Michkin, que se sentía extenuado física y moralmente, quedó muy satisfecho de la casita. La mañana del día de la marcha a Pavlovsk había recuperado ya su aspecto de salud, aunque en su interior se hallaba bastante deprimido. Cuantos rostros le rodeaban desde hacía tres días le causaban una impresión agradable. Placíale ver, no sólo a Kolia, su compañero inseparable, sino a toda la familia de Lebediev, salvo el sobrino —que había desaparecido de la casa— y al propio Lebediev. Y también le satisfizo recibir, antes de su marcha de San Petersburgo, la visita del general Ivolguin. En la tarde de la llegada a Pavlovsk varias personas se reunieron en la terraza de la casita para ver al príncipe. Gania fue el primero en acudir. Tan cambiado y enflaquecido estaba el joven, que a Michkin le costó trabajo reconocerle. Luego aparecieron Varia y Ptitzin, quienes veraneaban en la población. En cuanto al general Ivolguin, no se separaba casi nunca de Lebediev y se había trasladado definitivamente a Pavlovsk, a lo que parecía. Lebediev se esforzaba en mantenerle separado de Michkin, procurando estar con él lo más que le era dable. El funcionario hablaba al general como un íntimo amigo; dijérase que su mutuo conocimiento databa de mucho tiempo atrás. El príncipe observó en aquellos tres días que Ivolguin y Lebediev solían conversar mucho. Oíaseles gritar y discutir. Incluso trataban en ocasiones de asuntos científicos, lo que complacía sobre manera a Lebediev. Éste parecía no poder pasarse sin el general.
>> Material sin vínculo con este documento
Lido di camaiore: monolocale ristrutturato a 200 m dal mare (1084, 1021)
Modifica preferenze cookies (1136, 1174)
Lebediev luchaba, no sólo para tener al general apartado del príncipe, sino para apartar también a su propia familia. So pretexto de que Michkin necesitaba reposo, había establecido en torno, suyo un auténtico cordón sanitario. En vano protestaba Michkin contra aquel exceso de precauciones. Lebediev golpeaba el suelo con el pie, increpaba a sus hijas y hacía alejarse a todas, sin exceptuar a Vera, tan pronto como insinuaba el menor movimiento para acercarse a la terraza donde estaba Michkin.